Attila, nei tumultuosi decenni prima dell'Unità d'Italia, gli anni Quaranta e Cinquanta dell'Ottocento, ebbe rapida diffusione e successo anche all'estero, dove l'impeto dei cori dei barbari e dei soldati romani e quello delle numerose gagliarde cabalette solistiche ebbero effetto dirompente, consolidando la fama di Verdi come compositore con l'elmetto sulla testa. Lo testimoniano, solo per rimanere alla Scala, fra il 1849 e il 1867, ben quattro riprese importanti. Poi cominciò un'eclisse che investì molte delle opere scritte da Verdi nel periodo pre-unitario, soprattutto quando la critica e il pubblico del Regno d'Italia conobbero le opere della piena maturità e sentirono il bisogno di prendere le distanze da quanto era nato nel periodo risorgimentale. Anche perché era prevalsa una lettura eccessivamente politica di Attila, basata soprattutto sulla leggenda narrata a fine secolo XIX dal marchese-biografo verdiano Gino Monaldi: il pubblico della prima veneziana dopo l'invettiva del baritono, il generale romano Ezio ad Attila, Avrai tu l'universo: resti l'Italia a me!, proruppe «in un grido formidabile: A noi l'Italia! A noi!».

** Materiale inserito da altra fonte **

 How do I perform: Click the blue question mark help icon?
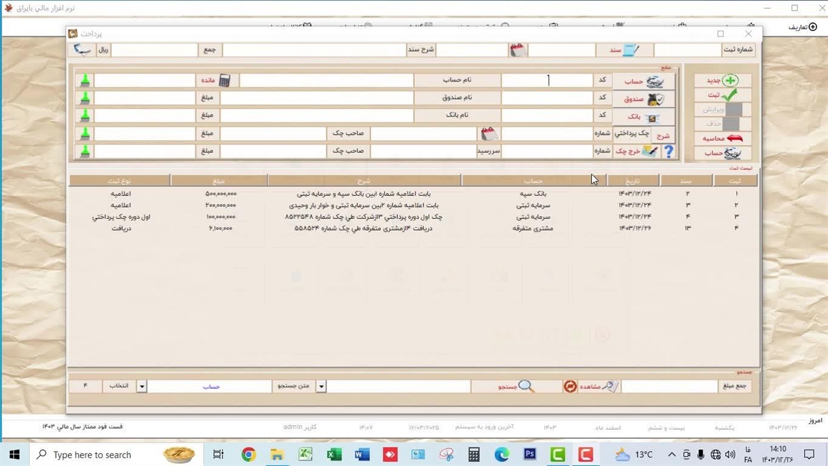(x=669, y=151)

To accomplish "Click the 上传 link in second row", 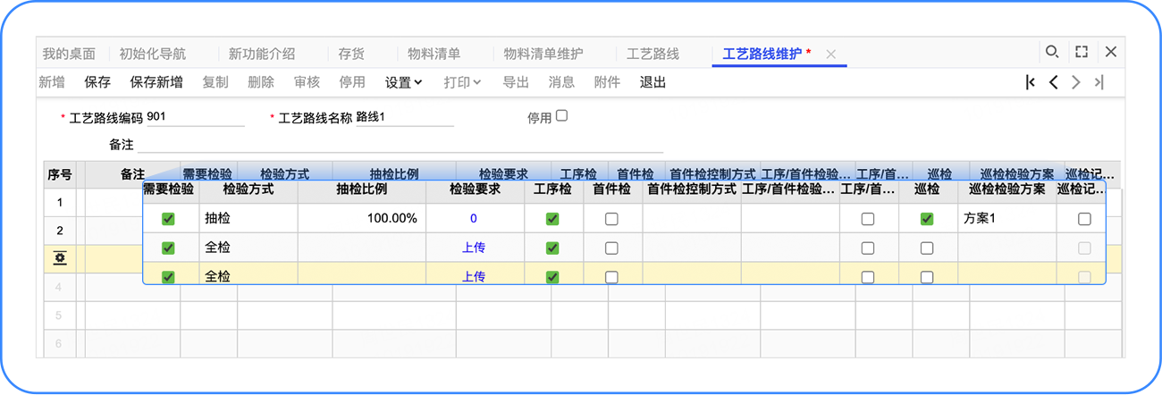I will click(474, 248).
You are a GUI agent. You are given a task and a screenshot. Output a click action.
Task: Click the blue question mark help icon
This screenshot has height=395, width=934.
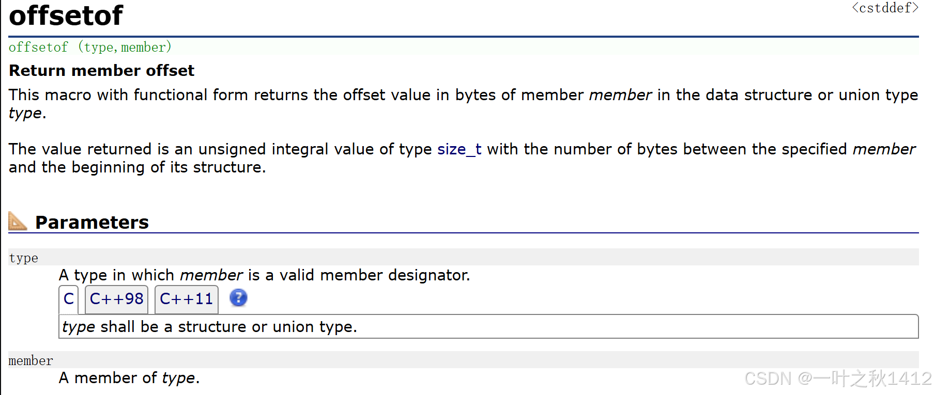pyautogui.click(x=238, y=298)
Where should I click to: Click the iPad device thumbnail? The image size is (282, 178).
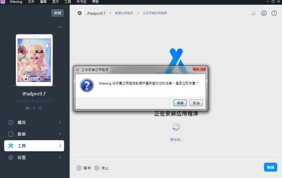pyautogui.click(x=34, y=61)
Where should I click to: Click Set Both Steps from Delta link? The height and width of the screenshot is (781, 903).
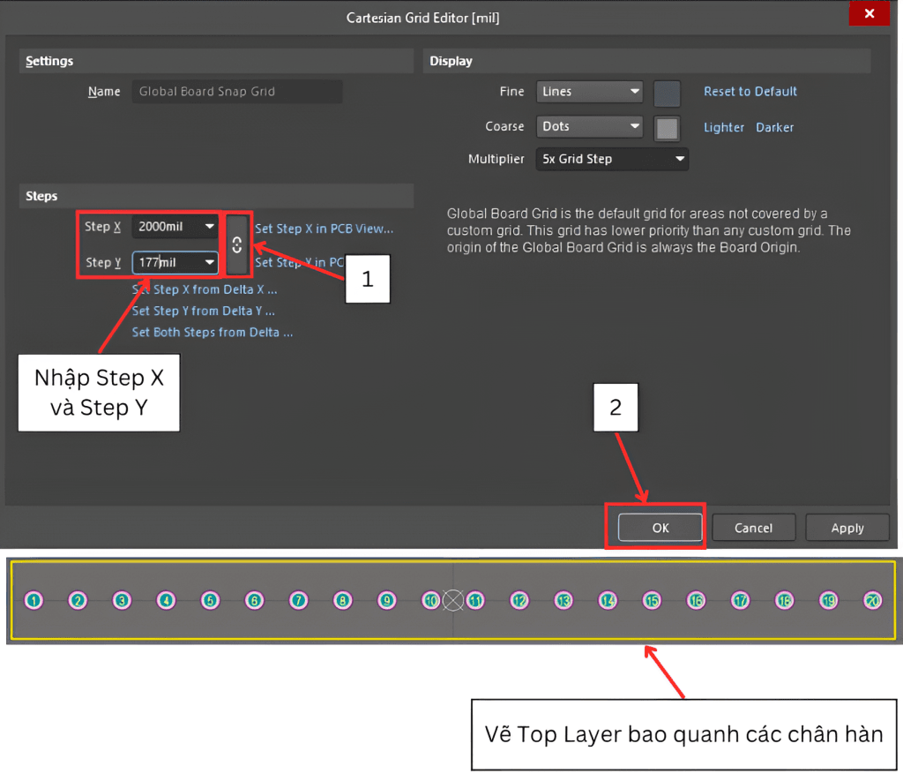pos(212,333)
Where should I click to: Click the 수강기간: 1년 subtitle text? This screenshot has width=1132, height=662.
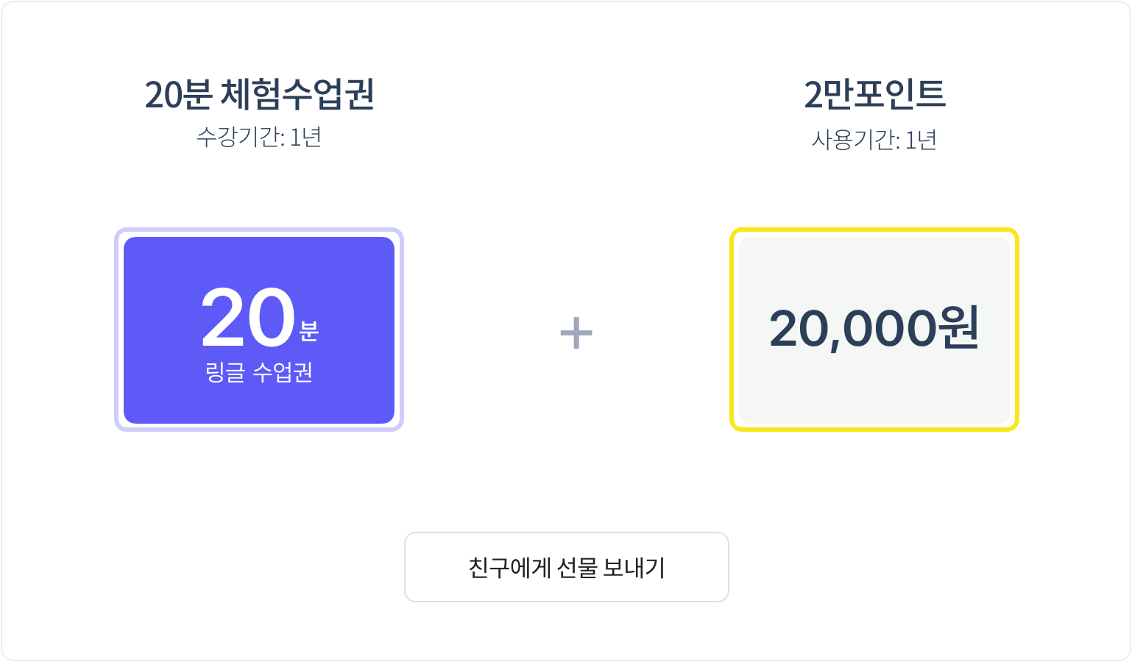click(259, 138)
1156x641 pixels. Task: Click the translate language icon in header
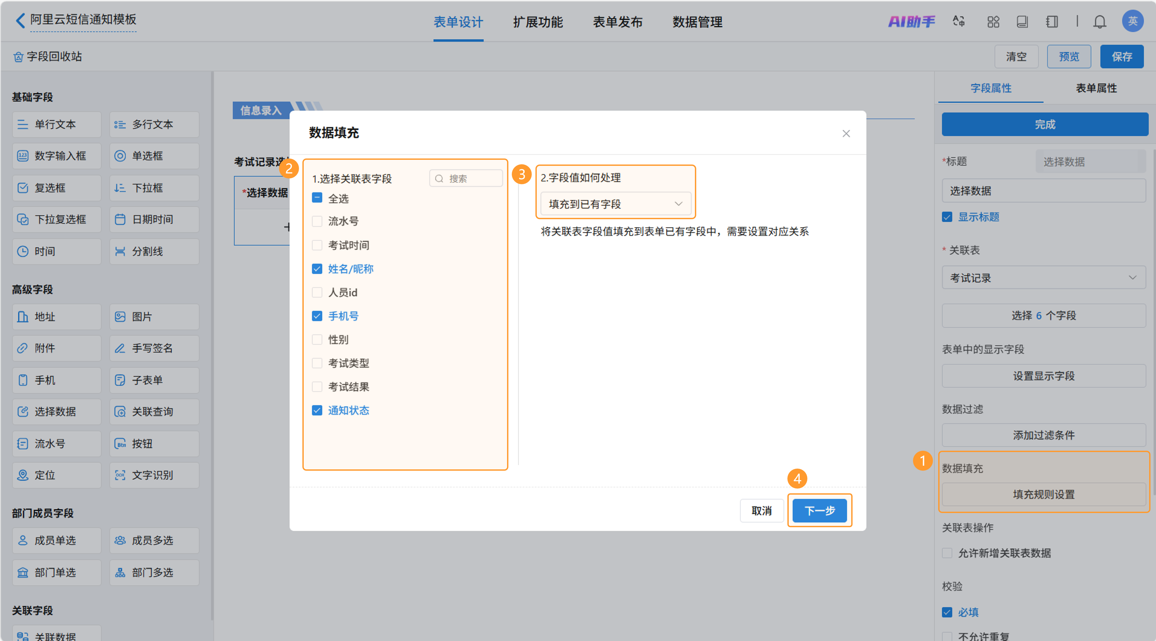point(959,22)
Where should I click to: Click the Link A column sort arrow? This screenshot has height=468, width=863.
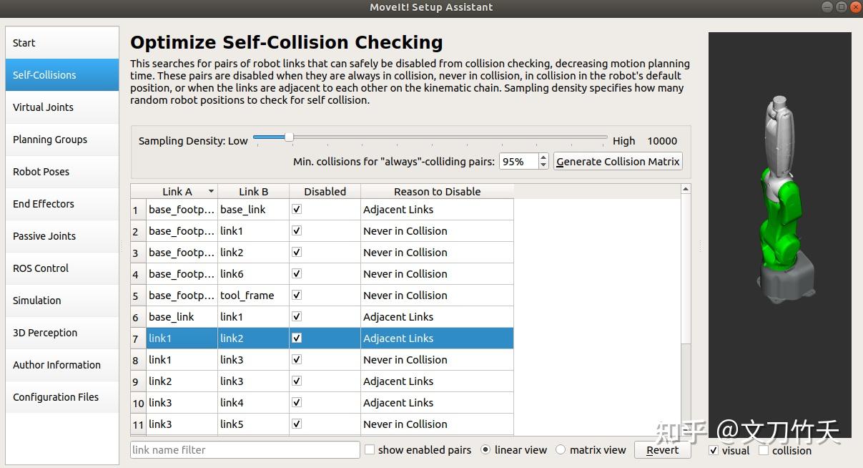(x=211, y=191)
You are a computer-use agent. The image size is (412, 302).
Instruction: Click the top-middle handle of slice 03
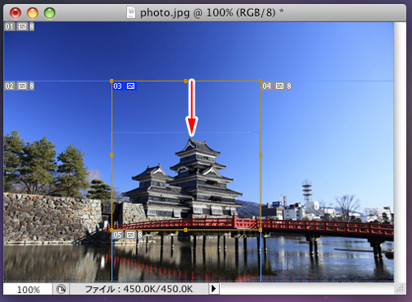pyautogui.click(x=185, y=81)
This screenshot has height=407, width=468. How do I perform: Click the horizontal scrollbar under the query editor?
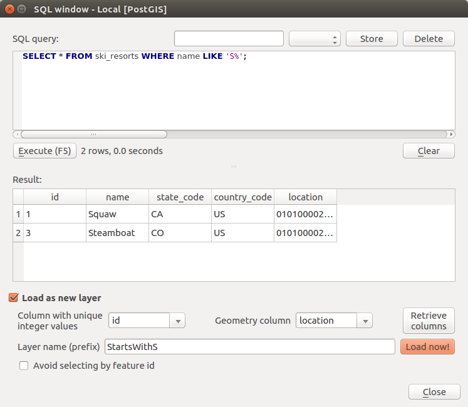(94, 134)
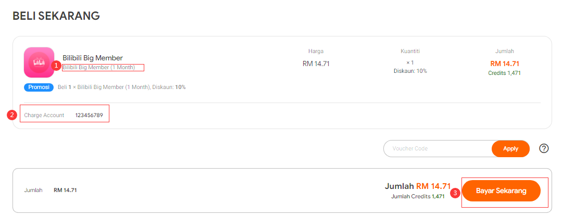Viewport: 587px width, 216px height.
Task: Click Jumlah Credits 1,471 in the summary bar
Action: tap(418, 196)
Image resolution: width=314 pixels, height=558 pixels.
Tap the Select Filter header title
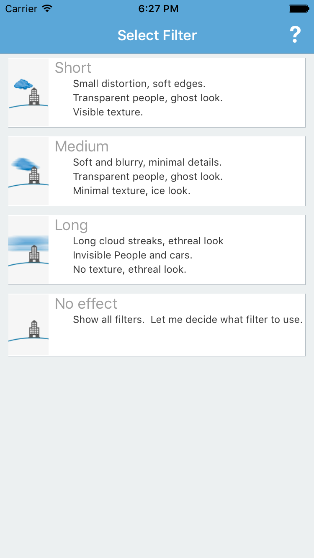point(157,35)
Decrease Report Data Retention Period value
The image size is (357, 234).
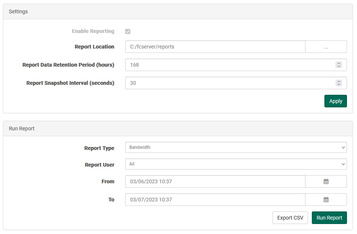coord(339,67)
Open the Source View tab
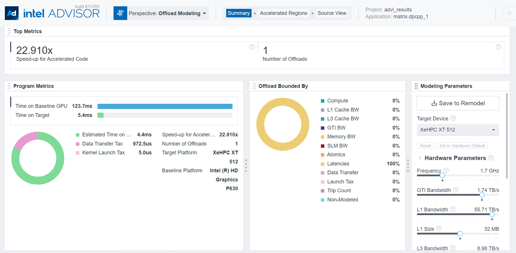 pyautogui.click(x=332, y=13)
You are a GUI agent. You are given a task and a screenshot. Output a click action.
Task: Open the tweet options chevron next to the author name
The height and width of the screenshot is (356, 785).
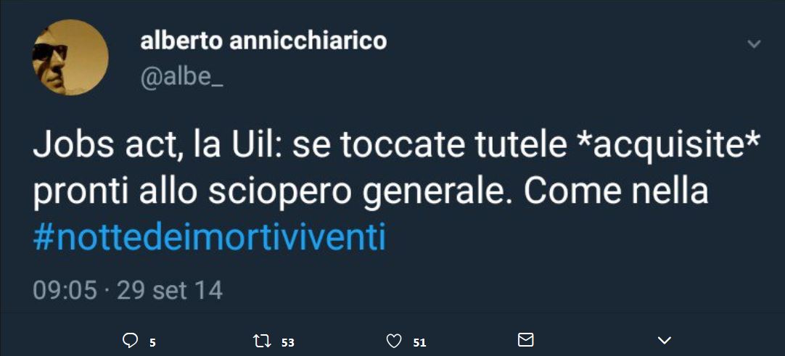(x=754, y=44)
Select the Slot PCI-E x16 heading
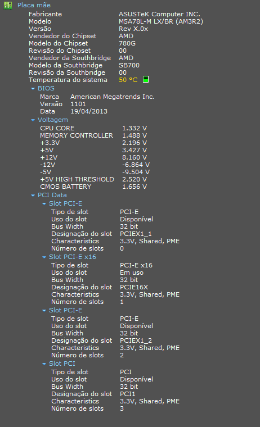The image size is (260, 427). pos(73,257)
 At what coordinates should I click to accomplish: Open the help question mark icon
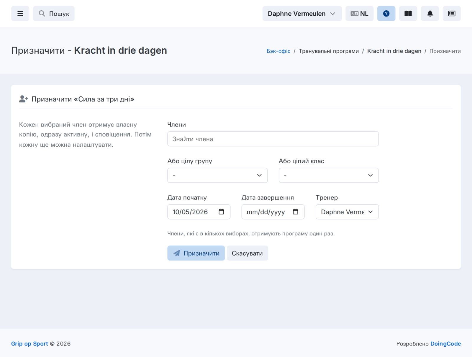386,14
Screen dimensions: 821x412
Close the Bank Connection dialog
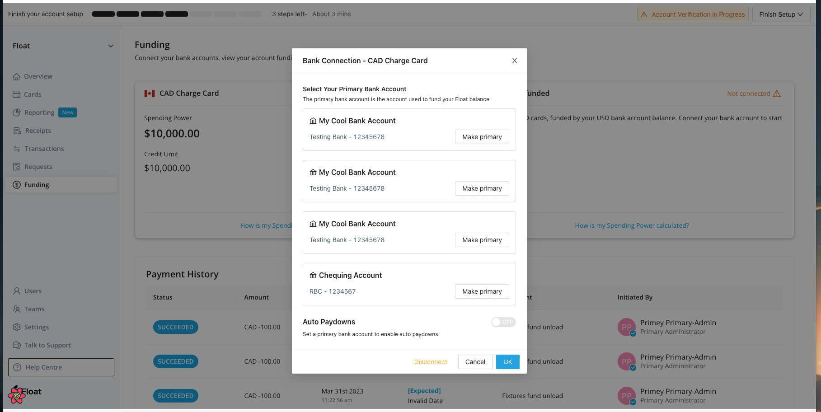point(514,60)
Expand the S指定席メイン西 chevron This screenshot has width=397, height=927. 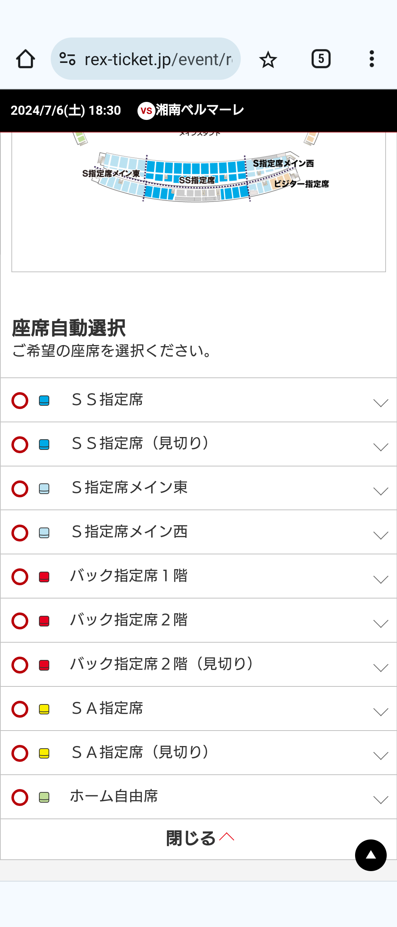click(381, 535)
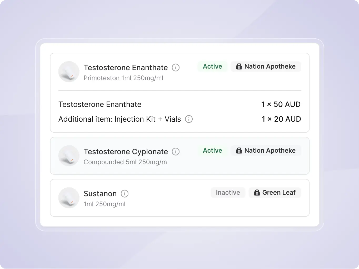The height and width of the screenshot is (269, 359).
Task: Click pharmacy icon in Green Leaf badge
Action: pyautogui.click(x=257, y=193)
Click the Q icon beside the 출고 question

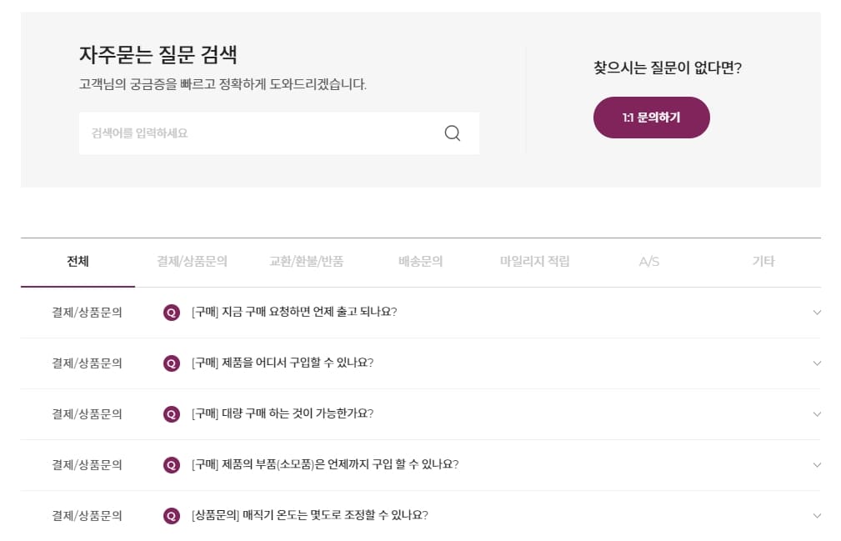(x=171, y=313)
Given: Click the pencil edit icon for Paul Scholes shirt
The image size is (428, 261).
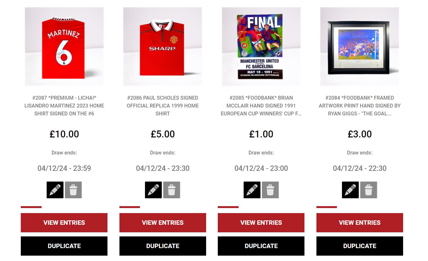Looking at the screenshot, I should pyautogui.click(x=153, y=190).
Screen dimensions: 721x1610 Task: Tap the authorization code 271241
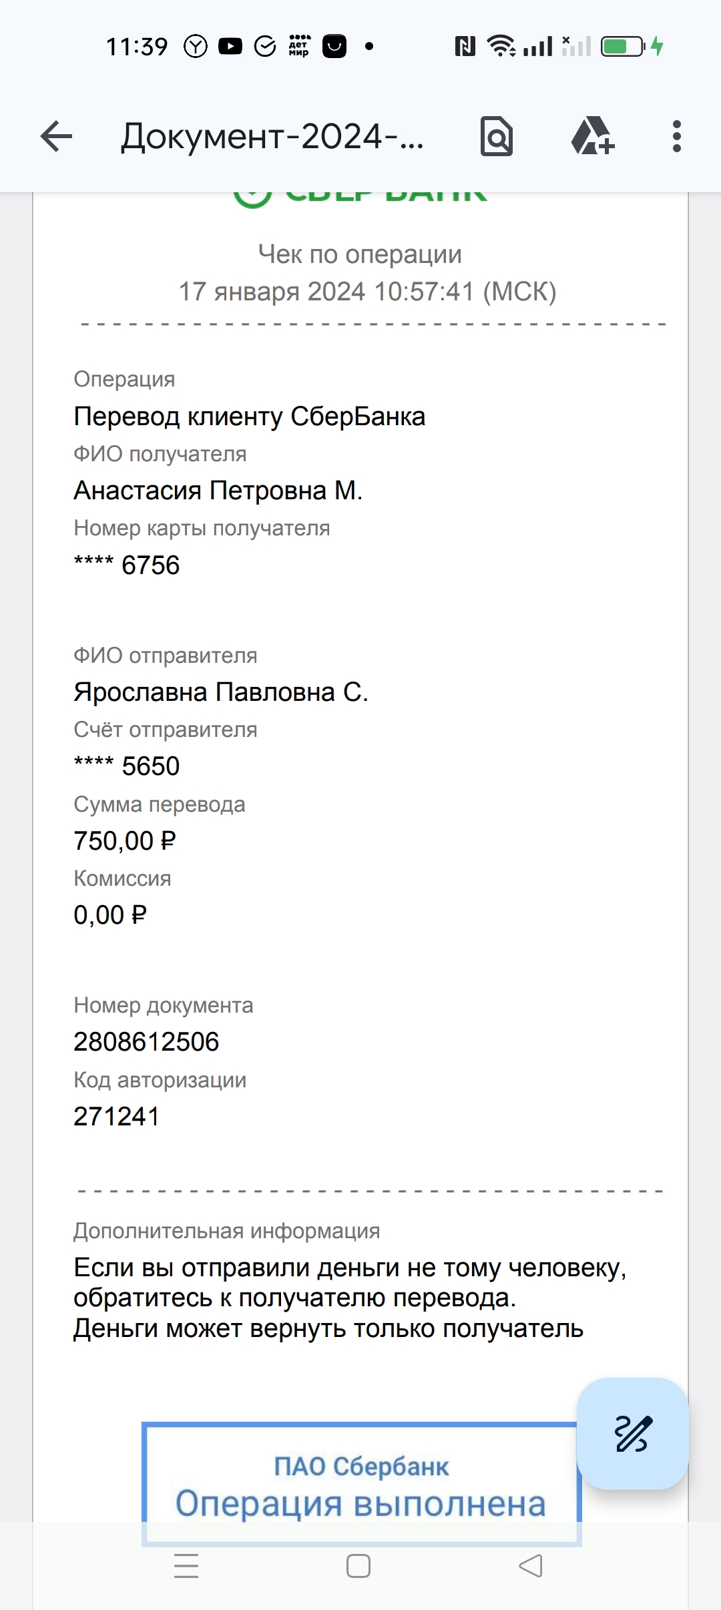(x=117, y=1116)
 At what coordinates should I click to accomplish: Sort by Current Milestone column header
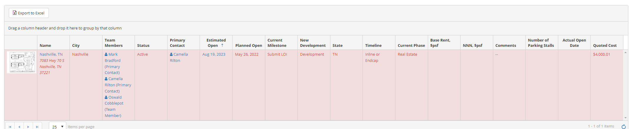click(277, 43)
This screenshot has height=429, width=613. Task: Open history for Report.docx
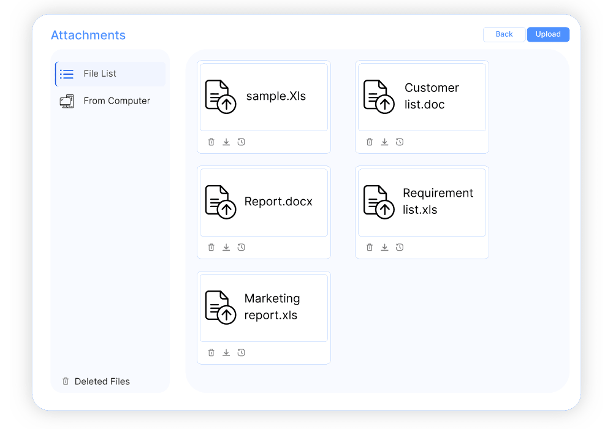[x=242, y=248]
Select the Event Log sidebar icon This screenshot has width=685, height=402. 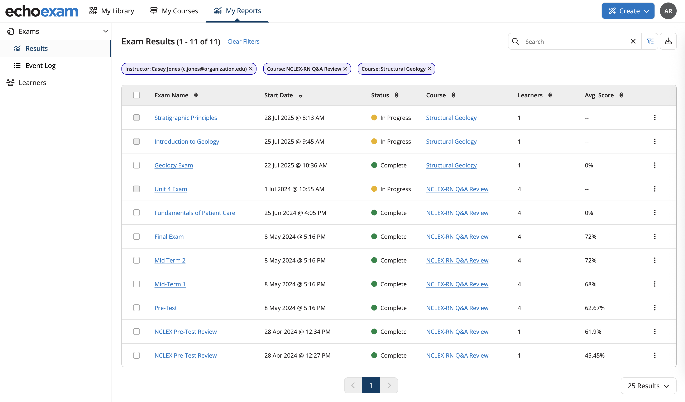[17, 65]
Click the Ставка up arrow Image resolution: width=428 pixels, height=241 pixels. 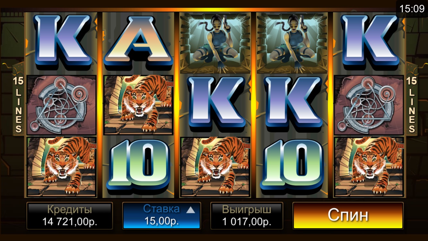pyautogui.click(x=191, y=210)
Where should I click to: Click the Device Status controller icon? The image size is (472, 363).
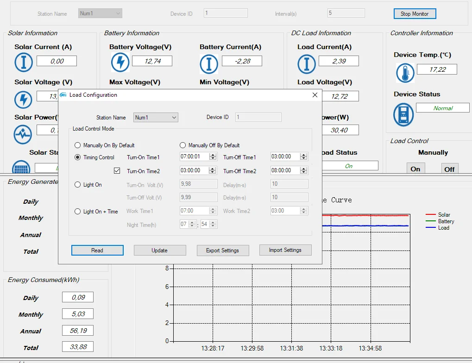point(403,114)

Oggi abbiamo imparato, a partire dalle rivelatrici letture di Riccardo Muti al Comunale di Firenze nel 72, protagonisti non dimenticati Nicolai Ghiaurov e Lejla Gencer, poi alla Scala nel '91 con Samuel Ramey, e ancora a Roma e al Metropolitan di New York, che Attila non è solo un'opera scritta con la rabbia in corpo, ma è ricca di episodi di straordinaria suggestione musicale: bastano i due concertati che seguono l'incontro con Leone e il banchetto interrotto da venti premonitori di sventura o il temporale pre-espressionista e la seguente alba luminosa sulla laguna.